2009 Interactive Creative Trends

17 Feb

Predicting trends can be notorious woolgathering for creative and strategy folk, often coming across as a mix of someone guessing the end of a detective thriller while taking a peak at page 400 in a choose your own adventure novel. But when you’re confronted with the annual “What’s next?” question it is a chance to alchemise some of the gold you’ve been thinking about into the base metal of Keynote slides.

Over the last month I’ve been sharing some thoughts about Interactive Creative – plus things we’ve been playing with and developing, as well as great stuff other people are up to – with our clients and other colleagues in the industry, and its been good to get some insight into what they think is going on.

Obviously the forthcoming “Second Great Depression” and the potential of +3million unemployed people is the elephant in the room.  Interactive can’t live in isolation and 2009/2010 is going to be extremely challenging; every day sees more pessimistic news that tends to render any predication optimistic.

Despite this there is the potential for great work to break through and enter popular culture/social currency – to effect real change. As the economic pressures increase and budgets get tighter, then the old faithful building-block plans of tired techniques can no longer be justified as effective. It becomes more vital that we create work that is not another microsite contribution to the marketing web.

The new work does require a confidence and realisation of how the web really works, and it is this work that I’ve been calling Brand Reality Creative. It is the work that will hopefully be the norm when we emerge back to growth in 2011/12.

TO-DO LIST:
A. For the post on 2009 interactive creative trends, answer yes or no to each statement and quote the exact words that decide it. (i) The writer expects 2009/2010 to be an easy period for interactive work. (ii) The writer has been calling the new work Brand Reality Creative. (iii) The writer hopes this work will be the norm once growth returns in 2011/12.
B. Extend the post on 2009 interactive creative trends past its last sentence.
The lines come from a different source than the post on 2009 interactive creative trends.

LISTED ENTRIES:
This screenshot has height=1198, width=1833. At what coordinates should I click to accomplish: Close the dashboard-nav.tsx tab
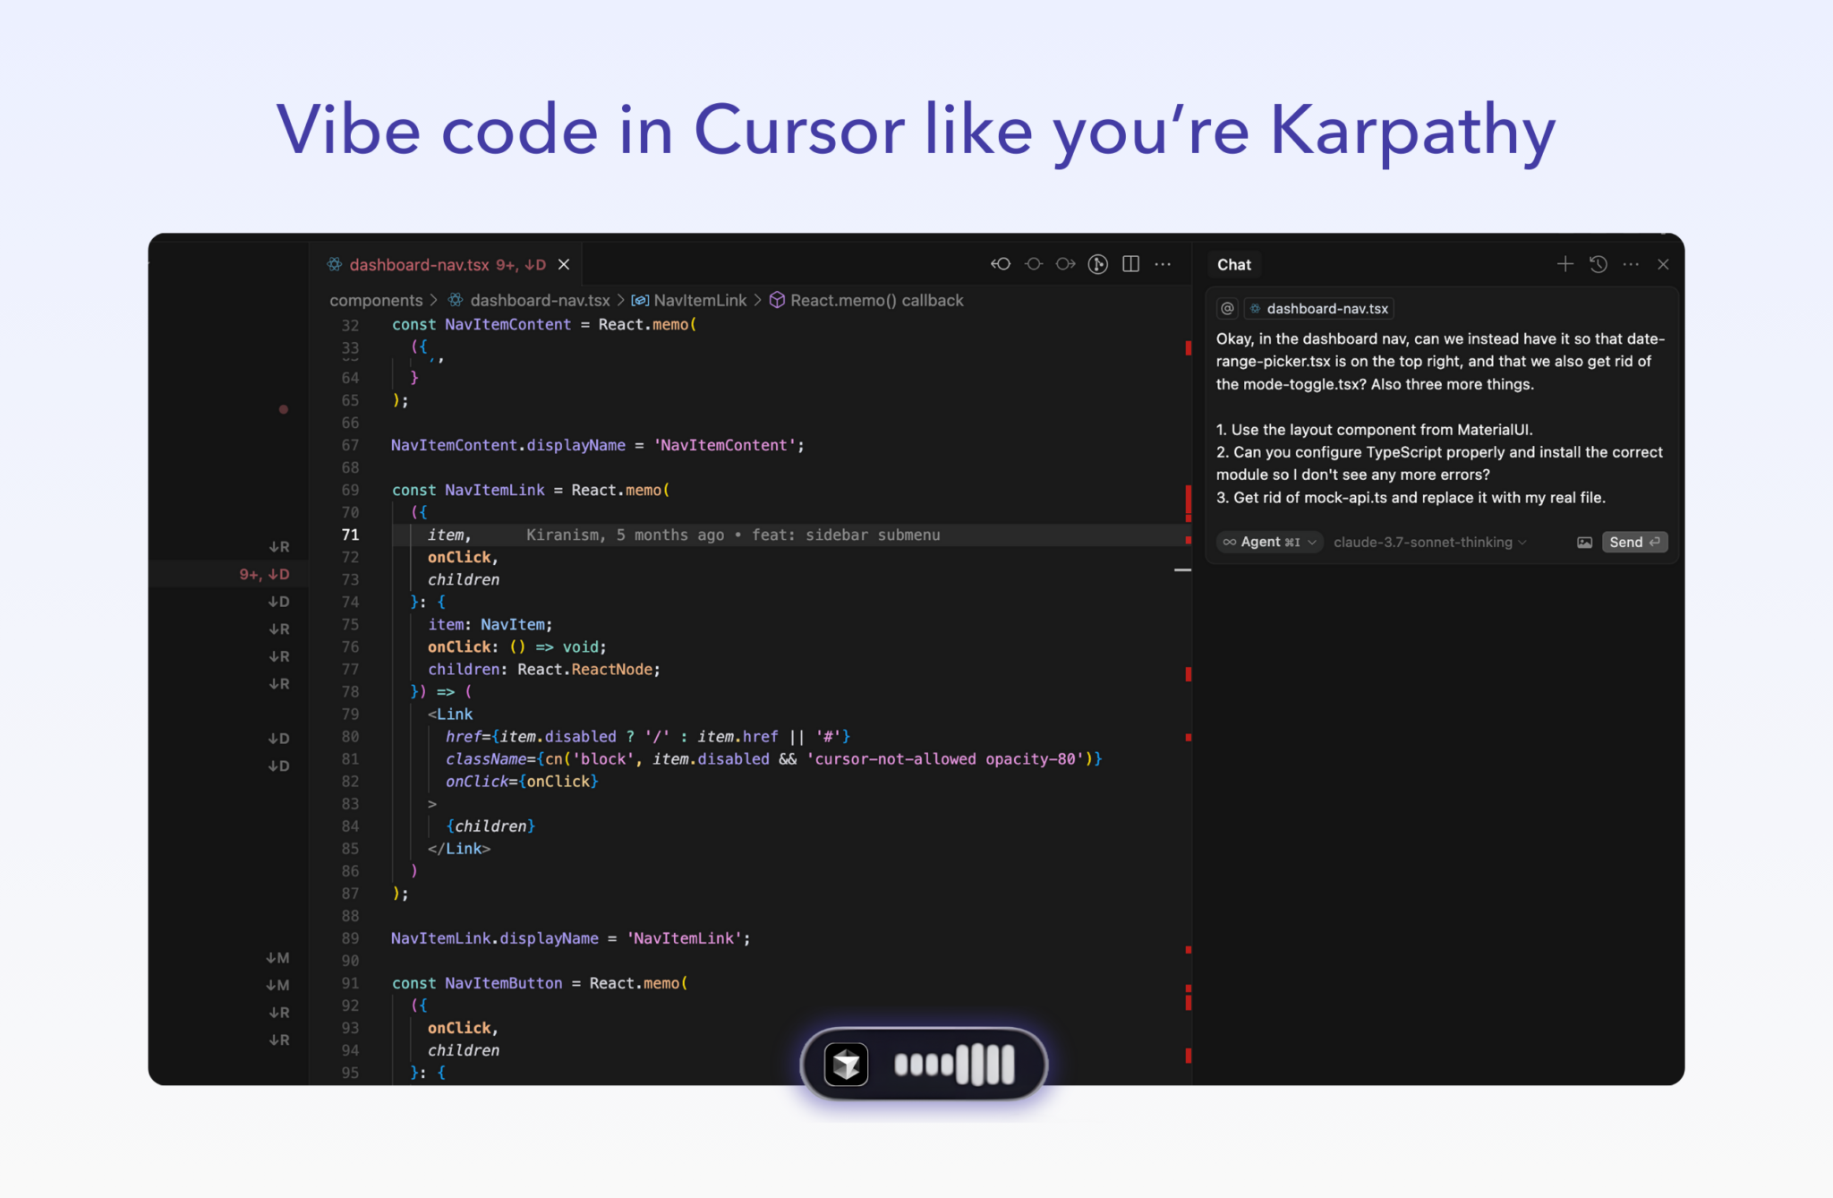click(x=564, y=265)
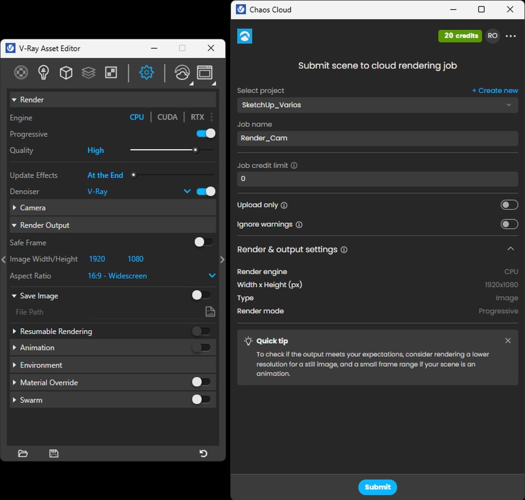Click the Geometry/Objects icon in V-Ray

click(x=65, y=73)

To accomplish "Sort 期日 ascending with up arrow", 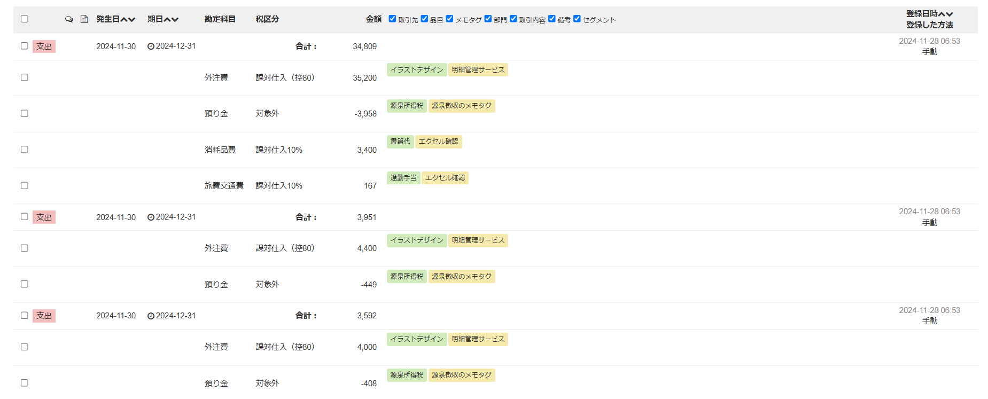I will pyautogui.click(x=167, y=20).
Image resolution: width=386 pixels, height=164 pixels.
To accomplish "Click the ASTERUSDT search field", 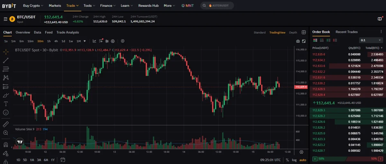I will coord(217,5).
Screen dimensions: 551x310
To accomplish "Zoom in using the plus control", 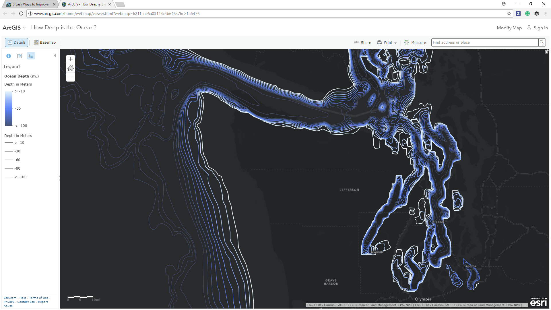I will 71,59.
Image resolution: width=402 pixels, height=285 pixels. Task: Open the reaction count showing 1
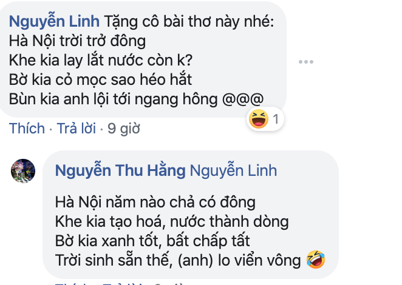(276, 119)
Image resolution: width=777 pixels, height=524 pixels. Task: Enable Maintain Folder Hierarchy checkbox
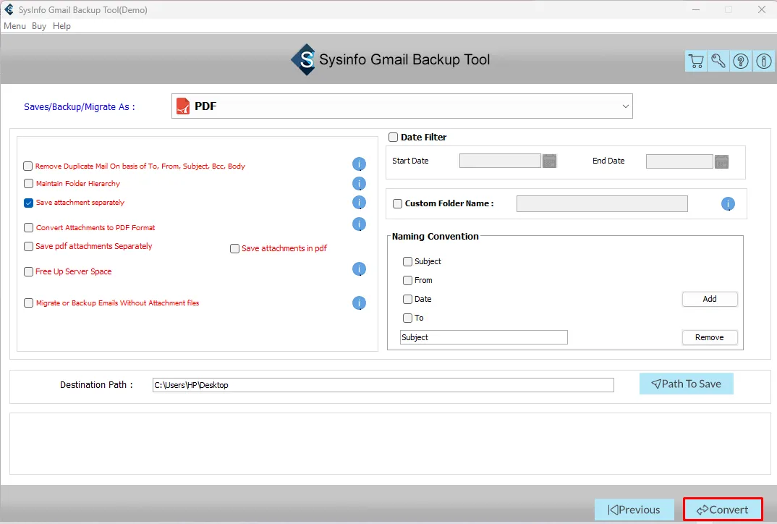(29, 184)
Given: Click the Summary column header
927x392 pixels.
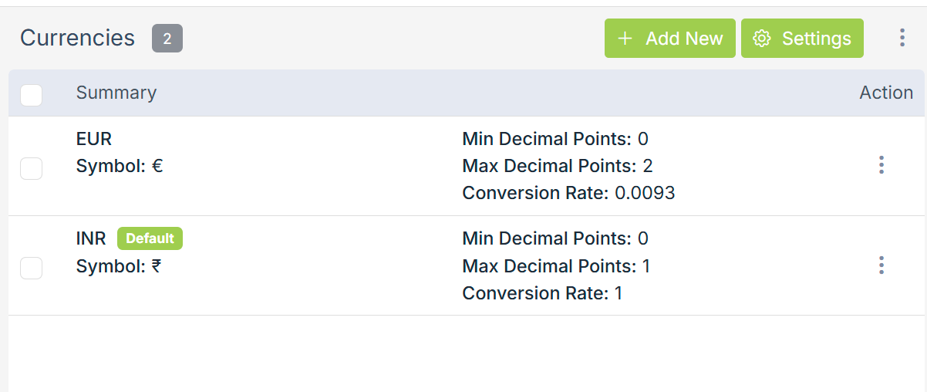Looking at the screenshot, I should pyautogui.click(x=116, y=93).
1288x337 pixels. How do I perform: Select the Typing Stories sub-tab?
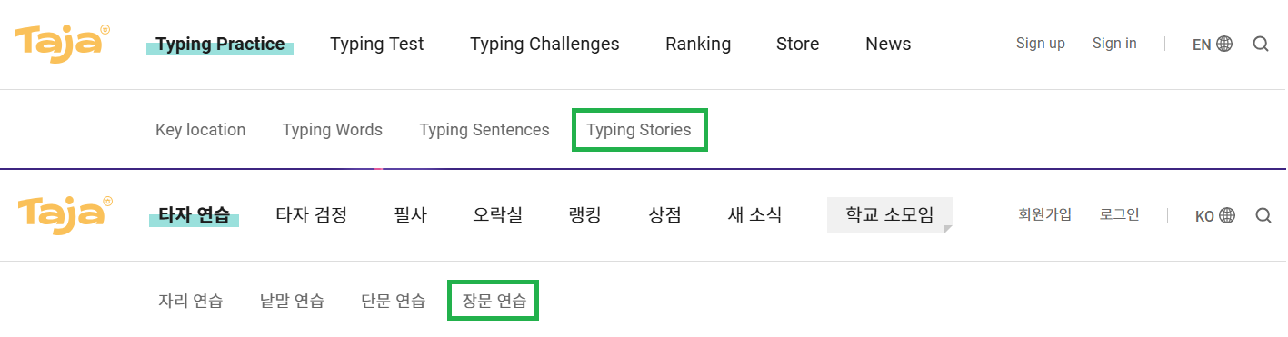639,130
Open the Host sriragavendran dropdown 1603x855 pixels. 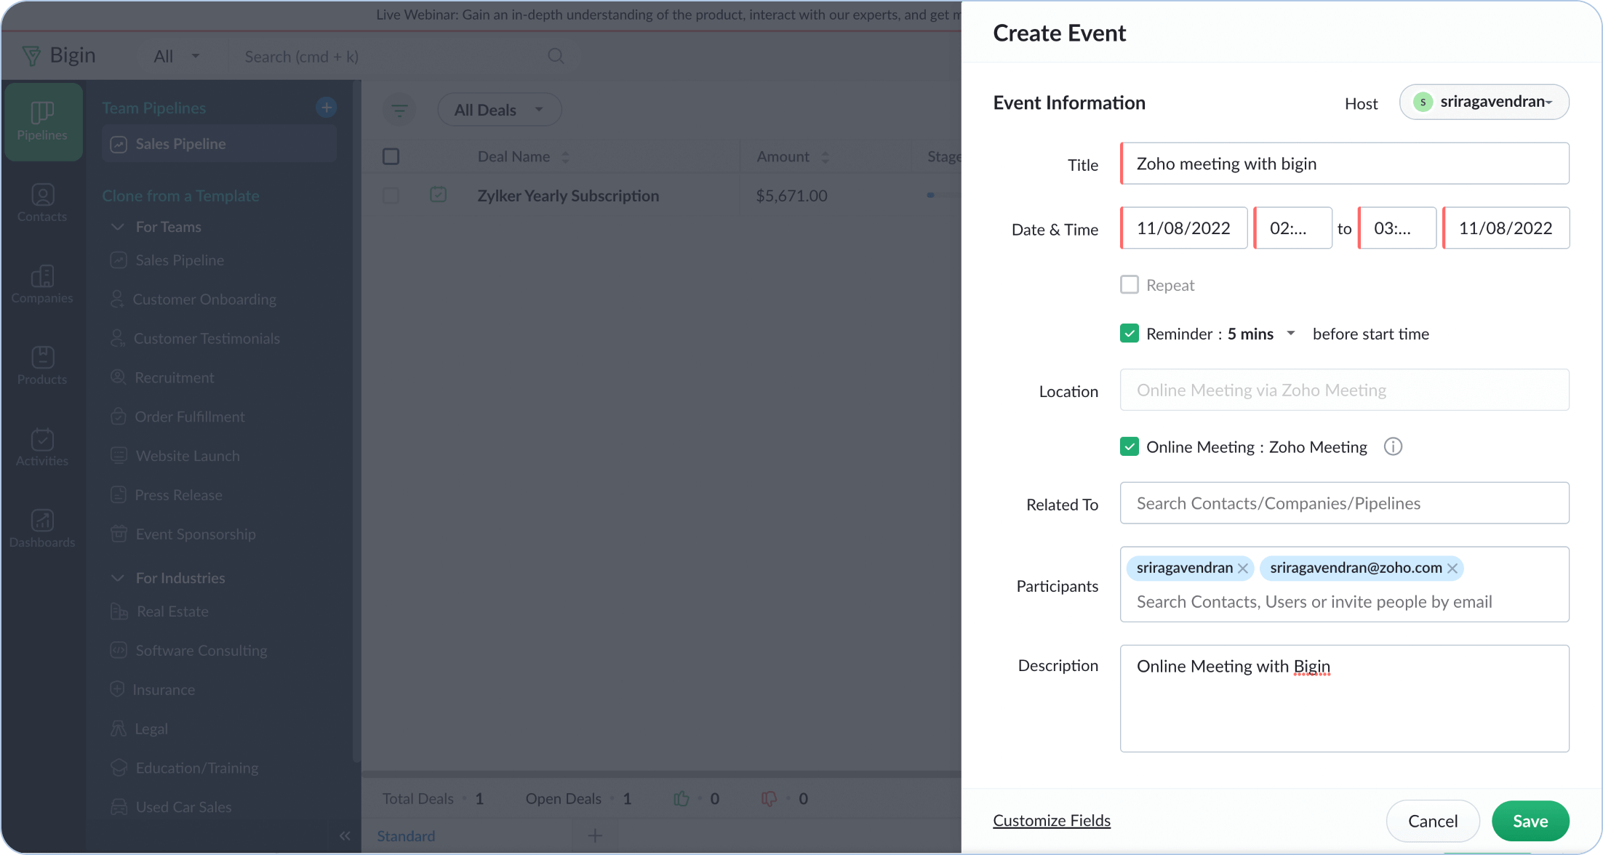1484,103
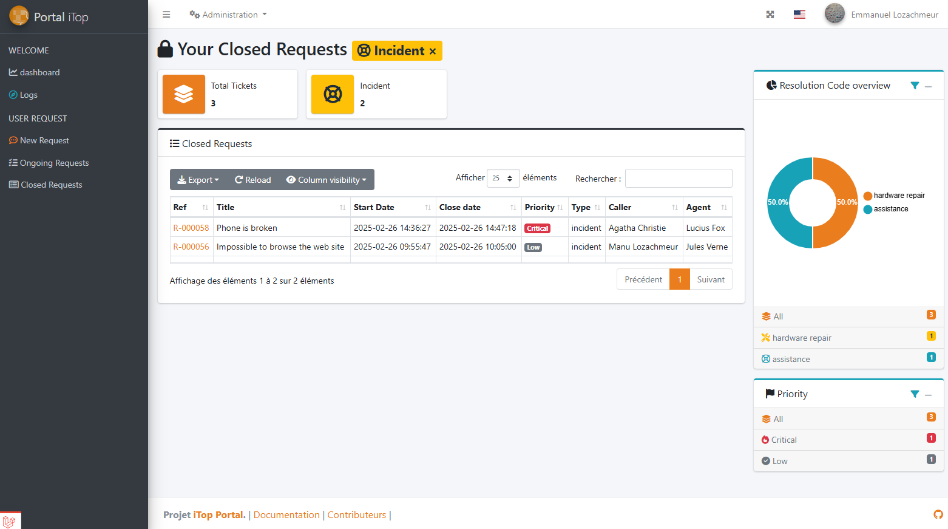
Task: Open the New Request sidebar item
Action: [44, 140]
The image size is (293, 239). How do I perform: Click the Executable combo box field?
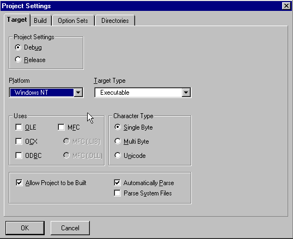click(143, 93)
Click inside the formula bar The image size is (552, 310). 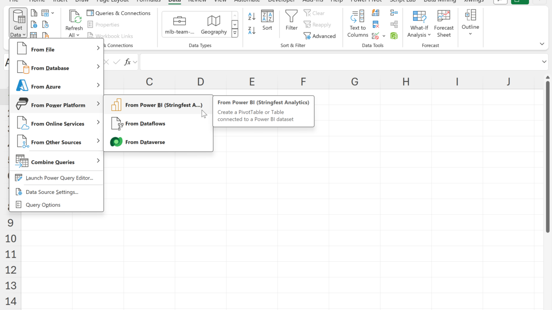tap(336, 62)
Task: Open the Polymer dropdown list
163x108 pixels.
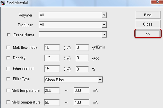Action: click(104, 15)
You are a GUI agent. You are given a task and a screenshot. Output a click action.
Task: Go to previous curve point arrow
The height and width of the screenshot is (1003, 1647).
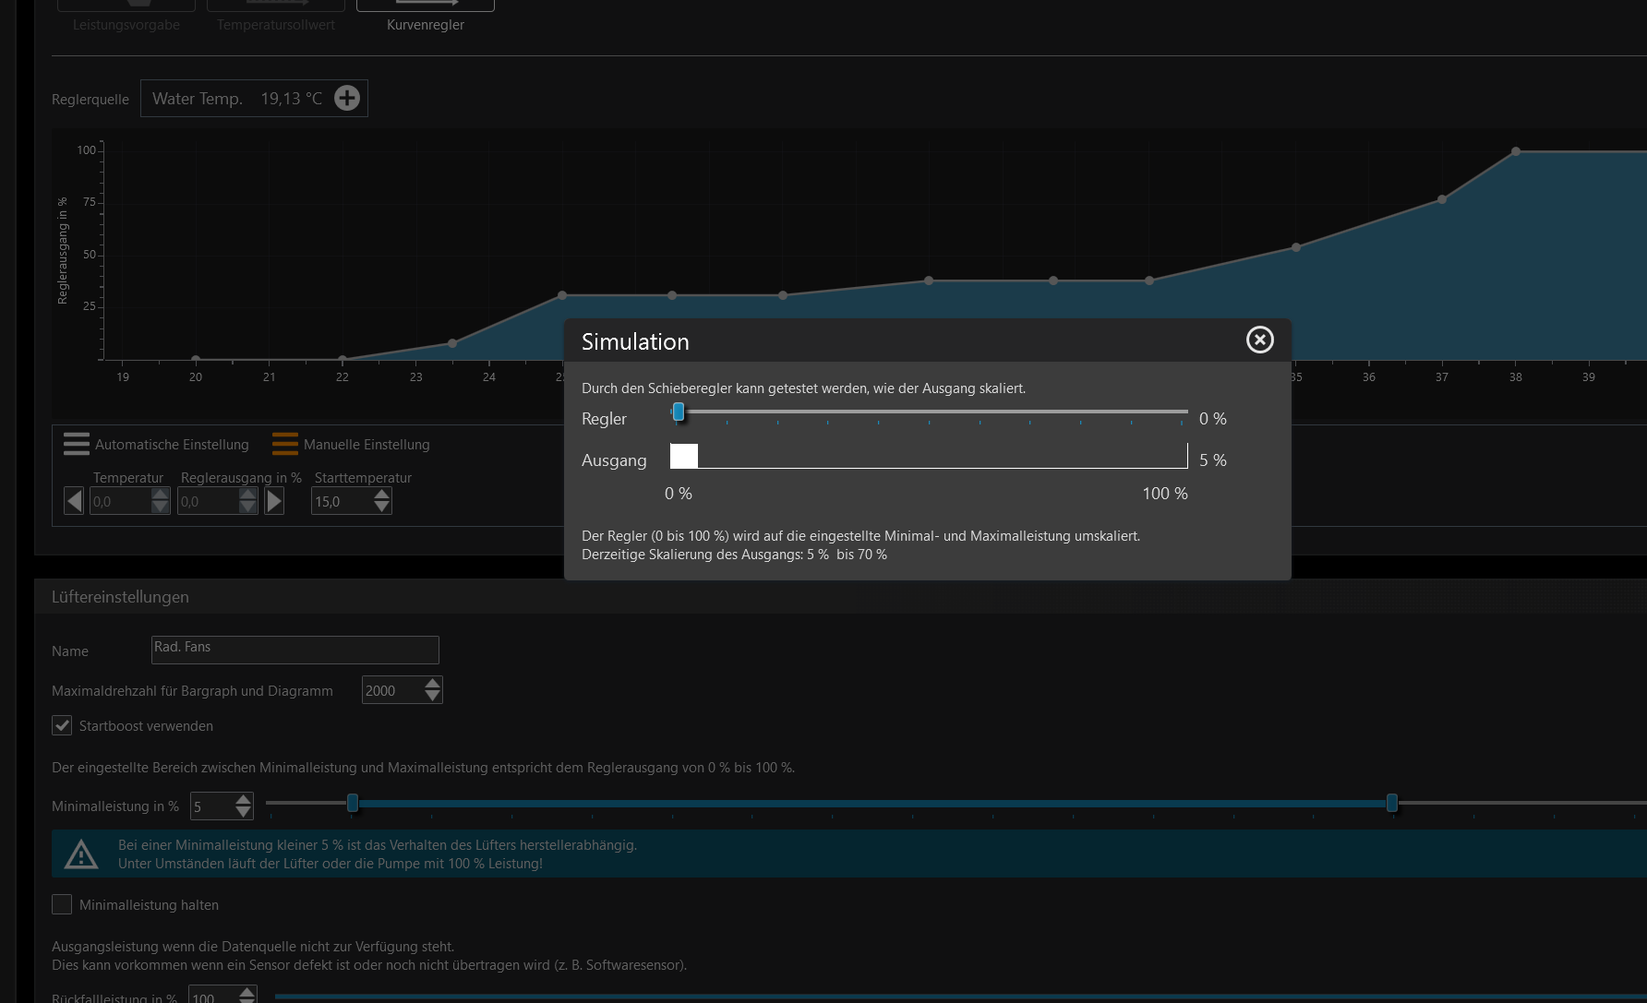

ANSWERS TO THE TASKS:
A.
(i) No: "2009/2010 is going to be extremely challenging"
(ii) Yes: "it is this work that I’ve been calling Brand Reality Creative"
(iii) Yes: "It is the work that will hopefully be the norm when we emerge back to growth in 2011/12."

B.
But before I post again about Brand Reality Creative I thought I’d share some of my notes/slides about 2009 Interactive Creative Trends. Like I said, Interactive can’t live in isolation so I’ll start with some of the things from the “real” world…

  • Consumers trading down
    • But using brands & technology to provide access to the things and habits we traded up to during the age of excess. GDP down 3% and consumer spending down 2.6% as employees are “much more cautious” – stats and understatement from Ernst & Young Item Club
  • Cheap is in (not frowned upon)
    • Loyalty is not abandoned but based on rewards and value exchange rather than brand image
  • Home as sanctuary
    • Home entertainment, nostalgia and trust, “staycations” (a dreadful word that hints at local breaks rather than expensive trips), back to basics and security
  • Room/need for playfulness
    • As a relief but not excessive due to “the guilt & hangover”
  • Firmware/software updates
    • Not expensive hardware upgrades which can be put off but cheaper and more fun
  • Technology a source of escape
    • Fun and interactivity embraced by marketing as the added value rather than expensive extra features/materials. Playfulness means being hands on and having control…
  • People want to retrench & be in control
    • They see the trouble we are in as being caused by “other elites”, the bankers, politicians, and hedge-fundes they do not understand

In light of these wider world trends here are the 7 Philosophies/trends/technologies (and some examples of how they are already happening) that I think seem to offer the most hope and potential…

Seven Interactive Creative Trends for 2009

  1. Clouds and Crowds
  2. Further Convergence
  3. Play is social in the mainstream
  4. Sitting back with broaderband
  5. The semantic web & social periphery
  6. On is off/Off is on
  7. Augmented Reality/Digital Magic

The detail follows over the next day (and I promise I’ll fill in all the example links and pictures this time…soon)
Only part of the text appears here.